Copley had long enjoyed the patronage of Harvard College. During his 20-year career in Boston, he painted more than 40 Harvard men, as well as such benefactors of Harvard as Thomas Hancock and Thomas Hollis, whose stern likenesses still intimidate the diners in Winthrop House. About 1760, when he was little more than 20, Copley was chosen to paint the Reverend Edward Holyoke, who had served as Harvard's president since 1737; by the middle of the decade he had become the painter of choice for many of the College's most illustrious graduates, both Whig and Tory. But although in our own day Copley's likenesses of Harvard's patriots--Samuel Adams, Joseph Warren, John Hancock--are familiar from museum displays, history texts, and even beer bottles, his images of Harvard's Tories are little known. Had events taken a different course, we might know the faces of Nicholas Boylston, Samuel Quincy, and Isaac Winslow as well as we do those of Hancock and Adams.

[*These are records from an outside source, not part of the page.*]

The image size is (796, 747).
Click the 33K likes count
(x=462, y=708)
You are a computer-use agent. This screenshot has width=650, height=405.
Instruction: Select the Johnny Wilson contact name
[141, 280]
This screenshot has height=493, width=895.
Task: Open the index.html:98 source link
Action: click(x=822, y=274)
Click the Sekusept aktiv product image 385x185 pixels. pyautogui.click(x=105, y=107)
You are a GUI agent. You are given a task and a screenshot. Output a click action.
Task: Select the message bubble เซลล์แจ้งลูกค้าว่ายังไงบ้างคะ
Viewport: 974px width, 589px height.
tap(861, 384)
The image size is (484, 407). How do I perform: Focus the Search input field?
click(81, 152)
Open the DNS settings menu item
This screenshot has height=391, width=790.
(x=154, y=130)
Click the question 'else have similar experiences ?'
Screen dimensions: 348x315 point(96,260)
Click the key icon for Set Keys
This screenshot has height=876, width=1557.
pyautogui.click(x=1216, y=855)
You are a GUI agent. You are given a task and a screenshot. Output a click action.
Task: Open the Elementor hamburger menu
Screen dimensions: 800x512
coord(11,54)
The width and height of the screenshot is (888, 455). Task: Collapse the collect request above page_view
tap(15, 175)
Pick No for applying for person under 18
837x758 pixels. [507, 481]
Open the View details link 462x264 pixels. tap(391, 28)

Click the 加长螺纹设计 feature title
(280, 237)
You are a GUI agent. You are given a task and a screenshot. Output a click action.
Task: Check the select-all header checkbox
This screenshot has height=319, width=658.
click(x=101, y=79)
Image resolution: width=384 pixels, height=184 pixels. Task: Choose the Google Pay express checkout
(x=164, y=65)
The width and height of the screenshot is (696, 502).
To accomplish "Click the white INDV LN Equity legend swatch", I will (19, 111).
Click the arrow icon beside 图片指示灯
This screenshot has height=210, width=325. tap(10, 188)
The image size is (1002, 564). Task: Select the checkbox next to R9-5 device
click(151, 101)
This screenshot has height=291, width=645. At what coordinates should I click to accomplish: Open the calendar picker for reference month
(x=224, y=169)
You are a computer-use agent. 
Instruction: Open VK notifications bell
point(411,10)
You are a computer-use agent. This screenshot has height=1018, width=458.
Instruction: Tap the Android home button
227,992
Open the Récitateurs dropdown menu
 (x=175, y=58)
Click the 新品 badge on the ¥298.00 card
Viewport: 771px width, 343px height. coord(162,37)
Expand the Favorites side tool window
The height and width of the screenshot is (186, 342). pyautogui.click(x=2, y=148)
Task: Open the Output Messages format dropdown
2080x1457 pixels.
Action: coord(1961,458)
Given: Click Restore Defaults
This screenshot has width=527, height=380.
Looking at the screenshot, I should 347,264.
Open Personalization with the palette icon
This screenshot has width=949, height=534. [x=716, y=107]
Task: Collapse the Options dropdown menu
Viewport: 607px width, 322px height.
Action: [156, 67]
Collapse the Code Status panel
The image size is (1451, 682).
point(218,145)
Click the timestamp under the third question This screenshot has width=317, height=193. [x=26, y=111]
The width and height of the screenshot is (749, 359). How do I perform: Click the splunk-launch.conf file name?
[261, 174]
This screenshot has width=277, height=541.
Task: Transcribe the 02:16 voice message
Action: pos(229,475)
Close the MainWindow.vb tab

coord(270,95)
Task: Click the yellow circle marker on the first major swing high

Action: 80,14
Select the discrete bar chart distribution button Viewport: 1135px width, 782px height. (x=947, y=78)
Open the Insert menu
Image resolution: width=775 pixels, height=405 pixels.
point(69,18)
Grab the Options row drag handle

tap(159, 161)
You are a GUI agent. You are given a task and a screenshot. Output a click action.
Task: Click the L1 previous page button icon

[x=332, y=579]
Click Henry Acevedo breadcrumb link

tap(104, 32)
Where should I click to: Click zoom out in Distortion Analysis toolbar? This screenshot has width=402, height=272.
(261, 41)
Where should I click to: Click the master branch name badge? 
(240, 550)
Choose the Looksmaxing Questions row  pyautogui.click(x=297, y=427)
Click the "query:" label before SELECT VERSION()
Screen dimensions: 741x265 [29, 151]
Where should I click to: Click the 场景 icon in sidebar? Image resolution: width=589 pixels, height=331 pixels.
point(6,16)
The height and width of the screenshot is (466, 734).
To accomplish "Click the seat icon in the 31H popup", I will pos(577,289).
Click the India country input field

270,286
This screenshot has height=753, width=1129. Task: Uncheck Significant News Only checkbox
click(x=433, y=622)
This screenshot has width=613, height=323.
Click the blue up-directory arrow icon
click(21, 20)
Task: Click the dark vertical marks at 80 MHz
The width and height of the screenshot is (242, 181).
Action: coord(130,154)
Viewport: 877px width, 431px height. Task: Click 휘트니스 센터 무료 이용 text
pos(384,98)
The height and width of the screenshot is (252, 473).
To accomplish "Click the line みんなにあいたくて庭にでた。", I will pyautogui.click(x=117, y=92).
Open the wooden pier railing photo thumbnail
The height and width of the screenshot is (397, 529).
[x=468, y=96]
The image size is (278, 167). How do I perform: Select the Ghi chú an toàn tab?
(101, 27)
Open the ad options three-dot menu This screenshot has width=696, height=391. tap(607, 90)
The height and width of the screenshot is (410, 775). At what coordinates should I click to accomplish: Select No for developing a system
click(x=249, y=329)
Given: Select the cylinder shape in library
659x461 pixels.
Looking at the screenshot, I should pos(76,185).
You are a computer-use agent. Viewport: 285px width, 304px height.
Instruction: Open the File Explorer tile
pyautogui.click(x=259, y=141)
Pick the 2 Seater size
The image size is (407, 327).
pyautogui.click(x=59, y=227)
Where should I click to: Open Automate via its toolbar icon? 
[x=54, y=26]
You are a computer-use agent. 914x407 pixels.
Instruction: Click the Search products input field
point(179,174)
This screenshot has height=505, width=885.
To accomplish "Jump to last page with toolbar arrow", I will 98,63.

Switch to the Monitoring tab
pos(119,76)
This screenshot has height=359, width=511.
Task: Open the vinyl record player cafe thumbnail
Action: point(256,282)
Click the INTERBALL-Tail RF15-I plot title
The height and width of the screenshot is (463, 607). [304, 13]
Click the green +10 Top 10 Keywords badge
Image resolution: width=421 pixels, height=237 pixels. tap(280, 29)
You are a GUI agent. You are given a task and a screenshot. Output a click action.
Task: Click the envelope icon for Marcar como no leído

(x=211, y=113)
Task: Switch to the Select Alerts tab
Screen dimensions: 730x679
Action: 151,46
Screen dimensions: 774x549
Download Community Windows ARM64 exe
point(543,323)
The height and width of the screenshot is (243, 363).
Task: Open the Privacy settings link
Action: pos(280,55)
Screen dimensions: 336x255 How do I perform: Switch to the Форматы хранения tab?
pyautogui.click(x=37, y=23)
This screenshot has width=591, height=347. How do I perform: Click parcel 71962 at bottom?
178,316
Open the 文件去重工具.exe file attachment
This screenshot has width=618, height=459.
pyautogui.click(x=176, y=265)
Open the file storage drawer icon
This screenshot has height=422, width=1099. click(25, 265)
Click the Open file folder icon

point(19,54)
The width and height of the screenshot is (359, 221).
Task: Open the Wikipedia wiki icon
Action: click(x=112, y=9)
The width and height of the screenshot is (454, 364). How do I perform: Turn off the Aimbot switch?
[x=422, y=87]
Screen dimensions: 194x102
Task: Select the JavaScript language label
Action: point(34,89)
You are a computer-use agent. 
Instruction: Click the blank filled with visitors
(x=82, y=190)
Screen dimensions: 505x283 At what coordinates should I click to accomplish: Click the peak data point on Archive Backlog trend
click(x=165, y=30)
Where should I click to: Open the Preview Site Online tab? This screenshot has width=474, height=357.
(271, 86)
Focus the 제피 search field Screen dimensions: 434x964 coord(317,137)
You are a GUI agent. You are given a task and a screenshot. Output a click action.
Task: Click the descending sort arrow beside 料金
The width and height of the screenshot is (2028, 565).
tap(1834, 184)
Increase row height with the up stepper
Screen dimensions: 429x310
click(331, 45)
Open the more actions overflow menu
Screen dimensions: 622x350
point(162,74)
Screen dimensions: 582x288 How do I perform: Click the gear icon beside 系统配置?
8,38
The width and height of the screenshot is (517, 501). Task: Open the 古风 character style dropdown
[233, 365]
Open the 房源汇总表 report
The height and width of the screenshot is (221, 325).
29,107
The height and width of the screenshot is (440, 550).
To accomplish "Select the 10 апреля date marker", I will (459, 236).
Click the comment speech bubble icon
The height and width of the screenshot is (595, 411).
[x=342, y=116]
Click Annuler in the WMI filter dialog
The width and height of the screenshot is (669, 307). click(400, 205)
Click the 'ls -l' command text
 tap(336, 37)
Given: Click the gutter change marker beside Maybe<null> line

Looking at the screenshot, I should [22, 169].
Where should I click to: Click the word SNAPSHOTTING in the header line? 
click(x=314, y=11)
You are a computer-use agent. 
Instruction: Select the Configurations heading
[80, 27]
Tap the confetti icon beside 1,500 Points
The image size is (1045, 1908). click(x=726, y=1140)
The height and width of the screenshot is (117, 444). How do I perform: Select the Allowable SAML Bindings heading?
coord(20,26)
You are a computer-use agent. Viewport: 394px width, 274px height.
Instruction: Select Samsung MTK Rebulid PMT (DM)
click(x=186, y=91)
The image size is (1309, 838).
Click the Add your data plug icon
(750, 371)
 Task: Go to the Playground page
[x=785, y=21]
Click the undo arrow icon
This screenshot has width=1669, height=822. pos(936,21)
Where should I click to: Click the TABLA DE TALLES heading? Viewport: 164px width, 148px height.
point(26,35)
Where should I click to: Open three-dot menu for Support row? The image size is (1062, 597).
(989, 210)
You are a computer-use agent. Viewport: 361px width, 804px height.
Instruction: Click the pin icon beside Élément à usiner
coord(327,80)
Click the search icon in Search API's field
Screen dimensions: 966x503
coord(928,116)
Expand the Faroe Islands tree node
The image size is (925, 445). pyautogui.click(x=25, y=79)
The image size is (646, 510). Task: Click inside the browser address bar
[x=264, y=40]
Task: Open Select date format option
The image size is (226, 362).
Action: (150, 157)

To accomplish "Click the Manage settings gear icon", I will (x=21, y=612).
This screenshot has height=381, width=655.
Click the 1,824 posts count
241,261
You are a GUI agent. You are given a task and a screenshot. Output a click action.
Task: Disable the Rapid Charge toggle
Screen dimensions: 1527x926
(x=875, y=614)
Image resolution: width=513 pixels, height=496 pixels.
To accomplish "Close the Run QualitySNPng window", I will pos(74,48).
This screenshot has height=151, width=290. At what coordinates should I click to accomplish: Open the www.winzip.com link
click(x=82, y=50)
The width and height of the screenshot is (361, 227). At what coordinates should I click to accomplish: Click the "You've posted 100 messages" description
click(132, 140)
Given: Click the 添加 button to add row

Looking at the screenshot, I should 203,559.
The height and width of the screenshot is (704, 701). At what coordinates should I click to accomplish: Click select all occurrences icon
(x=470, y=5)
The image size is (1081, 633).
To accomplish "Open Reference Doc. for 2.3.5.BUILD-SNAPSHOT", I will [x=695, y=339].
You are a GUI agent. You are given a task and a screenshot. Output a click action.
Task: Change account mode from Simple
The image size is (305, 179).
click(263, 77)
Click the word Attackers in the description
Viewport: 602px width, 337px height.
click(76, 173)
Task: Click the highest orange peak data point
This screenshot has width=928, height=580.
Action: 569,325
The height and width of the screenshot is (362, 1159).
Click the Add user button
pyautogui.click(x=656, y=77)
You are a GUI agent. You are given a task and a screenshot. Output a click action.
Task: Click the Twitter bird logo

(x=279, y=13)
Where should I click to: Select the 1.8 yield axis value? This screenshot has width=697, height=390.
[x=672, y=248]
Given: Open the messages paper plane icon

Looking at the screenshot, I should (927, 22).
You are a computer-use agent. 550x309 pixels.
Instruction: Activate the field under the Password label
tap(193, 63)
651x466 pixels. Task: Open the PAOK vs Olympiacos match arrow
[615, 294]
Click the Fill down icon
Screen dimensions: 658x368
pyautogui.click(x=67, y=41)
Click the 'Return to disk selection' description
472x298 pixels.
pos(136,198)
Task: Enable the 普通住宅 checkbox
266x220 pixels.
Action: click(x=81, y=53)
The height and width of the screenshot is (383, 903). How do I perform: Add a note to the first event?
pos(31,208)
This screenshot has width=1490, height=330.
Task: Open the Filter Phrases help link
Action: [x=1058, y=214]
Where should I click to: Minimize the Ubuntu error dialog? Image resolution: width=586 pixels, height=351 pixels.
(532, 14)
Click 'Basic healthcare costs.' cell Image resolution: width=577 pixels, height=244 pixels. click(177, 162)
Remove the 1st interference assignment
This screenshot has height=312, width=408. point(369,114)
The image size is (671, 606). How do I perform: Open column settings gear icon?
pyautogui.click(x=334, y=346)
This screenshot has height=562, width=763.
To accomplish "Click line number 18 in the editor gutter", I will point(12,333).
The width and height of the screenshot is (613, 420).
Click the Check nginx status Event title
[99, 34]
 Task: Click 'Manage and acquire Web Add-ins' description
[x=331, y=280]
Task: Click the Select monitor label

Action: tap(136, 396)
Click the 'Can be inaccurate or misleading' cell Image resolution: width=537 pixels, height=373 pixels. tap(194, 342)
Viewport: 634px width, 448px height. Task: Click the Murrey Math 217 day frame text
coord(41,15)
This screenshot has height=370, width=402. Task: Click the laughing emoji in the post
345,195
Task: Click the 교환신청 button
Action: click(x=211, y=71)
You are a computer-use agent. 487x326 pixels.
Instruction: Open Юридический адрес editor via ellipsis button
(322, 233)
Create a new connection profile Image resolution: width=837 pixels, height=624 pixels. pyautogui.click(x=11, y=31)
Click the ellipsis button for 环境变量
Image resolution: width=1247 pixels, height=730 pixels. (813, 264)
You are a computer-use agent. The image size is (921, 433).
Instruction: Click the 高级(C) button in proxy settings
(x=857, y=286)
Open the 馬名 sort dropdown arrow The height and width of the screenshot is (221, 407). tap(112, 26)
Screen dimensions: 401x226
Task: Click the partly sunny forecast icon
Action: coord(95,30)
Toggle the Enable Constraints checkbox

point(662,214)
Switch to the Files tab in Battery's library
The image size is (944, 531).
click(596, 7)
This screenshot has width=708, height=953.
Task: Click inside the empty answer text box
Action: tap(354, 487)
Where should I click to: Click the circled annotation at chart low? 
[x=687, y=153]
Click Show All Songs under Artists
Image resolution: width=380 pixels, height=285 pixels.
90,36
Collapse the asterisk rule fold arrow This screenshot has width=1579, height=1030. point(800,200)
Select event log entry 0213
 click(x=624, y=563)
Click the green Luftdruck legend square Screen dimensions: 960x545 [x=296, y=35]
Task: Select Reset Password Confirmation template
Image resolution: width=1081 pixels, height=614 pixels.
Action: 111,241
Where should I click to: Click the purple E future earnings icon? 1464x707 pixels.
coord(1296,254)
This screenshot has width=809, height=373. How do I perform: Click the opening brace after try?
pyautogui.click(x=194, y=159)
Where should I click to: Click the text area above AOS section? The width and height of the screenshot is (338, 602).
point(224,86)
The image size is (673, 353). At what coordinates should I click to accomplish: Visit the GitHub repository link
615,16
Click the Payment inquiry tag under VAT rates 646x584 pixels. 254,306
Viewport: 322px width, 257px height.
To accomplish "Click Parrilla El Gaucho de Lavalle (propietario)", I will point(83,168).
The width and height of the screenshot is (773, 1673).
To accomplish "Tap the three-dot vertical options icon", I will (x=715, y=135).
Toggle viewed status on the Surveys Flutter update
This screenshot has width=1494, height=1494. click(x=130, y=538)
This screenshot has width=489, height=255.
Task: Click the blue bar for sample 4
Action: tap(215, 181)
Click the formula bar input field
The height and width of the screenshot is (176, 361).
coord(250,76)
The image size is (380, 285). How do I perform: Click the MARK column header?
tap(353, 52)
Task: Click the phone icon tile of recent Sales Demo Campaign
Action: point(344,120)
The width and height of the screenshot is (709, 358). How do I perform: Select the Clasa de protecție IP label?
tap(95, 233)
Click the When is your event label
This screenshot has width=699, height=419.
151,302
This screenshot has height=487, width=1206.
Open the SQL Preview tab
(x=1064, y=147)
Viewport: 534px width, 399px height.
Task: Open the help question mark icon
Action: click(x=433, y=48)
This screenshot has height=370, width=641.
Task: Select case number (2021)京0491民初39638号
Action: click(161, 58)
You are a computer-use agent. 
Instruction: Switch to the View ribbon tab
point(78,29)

MUSEUM OF ART, RHODE ISLAND SCHOOL OF DESIGN. JESSE METCALF FUND. PHOTOGRAPH BY DEL BOGART
Whatever their politics, Copley's subjects sought portraits that advertised their material success and their desire to emulate the English nobility. The artist obliged by copying poses and settings from portraits of British aristocrats, and by rendering, with astonishing realism, the costly imported velvets and silk damasks of his clients' clothes and the rich mahogany of their furniture. Consider, for example, young Theodore Atkinson, A.B. 1757, one of his first subjects, who celebrated his graduation with a dashing portrait. Atkinson's white silk waistcoat is adorned with the finest English needlework; his grand estate is suggested by the sylvan landscape behind him, and his cross-legged pose was beloved of English painters for its ability to connote aristocratic ease.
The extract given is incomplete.